W. Stanley Proctor is the sculptor of the first bronze sculpture installed along the Chandler Bikepath. It is located at the Keystone St. intersection near Edison Elementary School.
This charming little grouping is called "Wagon Pull." The faces and postures of each little character seems to convey a deep sense of purpose and determination in this playful outing!
The exciting thing about Art Around Burbank is that I haven't even gone out of my way to find art yet! I'm still blogging about art I see in my normal and limited comings and goings. Here's the even cooler thing, there is more that I see almost everyday that is still to come!
If you are enjoying your eye opening tour around Burbank and are willing and able to make a small donation so that Art Around Burbank can have a stand alone domain and drop the weebly host name, please click here. Any amount is greatly appreciated! Only $39 to go!
For locals I will gladly come to personally receive the money and give you a big hug in return!
The "Trainwalker" by Burbank artist, Shiela Cavalluzzi was created locally at the American Fine Arts Foundry in Burbank. The trainwalker's duty was to walk the tracks, examine and maintain them to keep them safe for public travel. This trainwalker is a very large, concerned and devoted looking fellow who reminds us of the past while we walk the path in the present, perhaps dreaming of the future.

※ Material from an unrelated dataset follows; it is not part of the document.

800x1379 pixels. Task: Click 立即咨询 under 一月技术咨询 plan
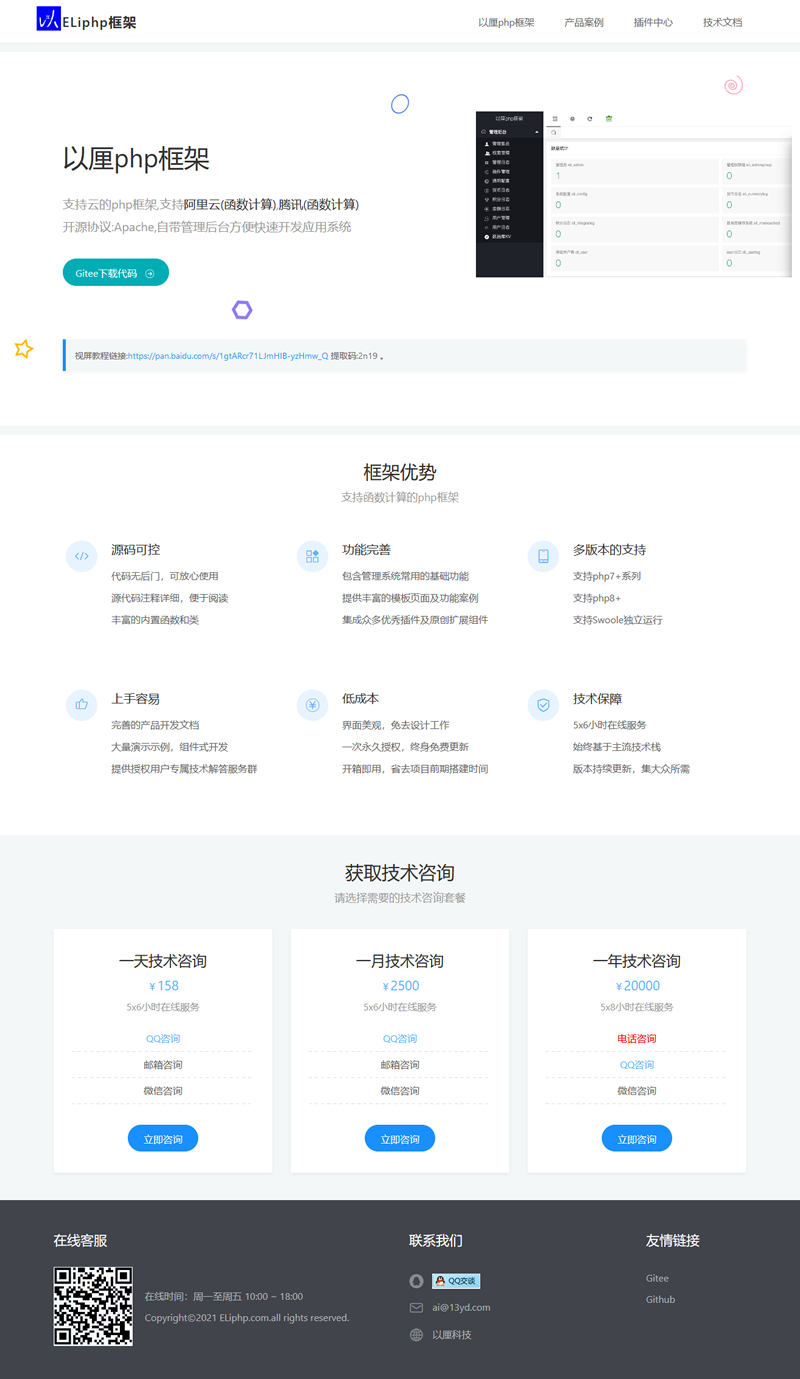tap(399, 1138)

Dear friends and fellow art appreciators,
It is a great joy to develop the Art Around Burbank website. It is a thrill to be surprised by art in my daily routine and be able to share it with you. As you can see from the menu above, the website is expanding beyond the blog to include other visual art resources.
I would like to buy the domain name so that Art Around Burbank can stand on it’s own, and drop the weebly host name. The one year cost is $50. If you can and are willing to donate any amount, even as little as one dollar, I will gladly accept your help!
If you are local, I’ll come to receive the money from you and give you a big hug in return! To anyone who donates the full $50, I will give you your choice of one of my 5 x 7 original acrylic paintings on paper.
Thank you for your consideration! Click to donate
Peace, Lisa PH Caddel
The other evening I went to Ribs USA, at 2711 W. Olive Ave. I parked behind the building and as I rounded the corner to enter through the front, I was met by this fierce looking bronze.
The manager told me that it has been in front of the restaurant for about 30 years. He was not sure of the artist although he thought he was well known. The stance looks similar to Frederick Remington's "Bronco Buster" but some details are not quite the same. I've read there are many copies and fakes attributed to him and I don't have any facts on this particular piece. Anyone know?
Your comments are always welcome!
Today the new Memorial Field at John Burroughs High School was dedicated. This is the main entrance on the corner of Verdugo and Parish. When I was told the sculpture represented a homecoming, I imagined something completely different! However, this touching sculpture by Shiela Cavalluzzi is an excellent image to convey the true meaning of Memorial Field.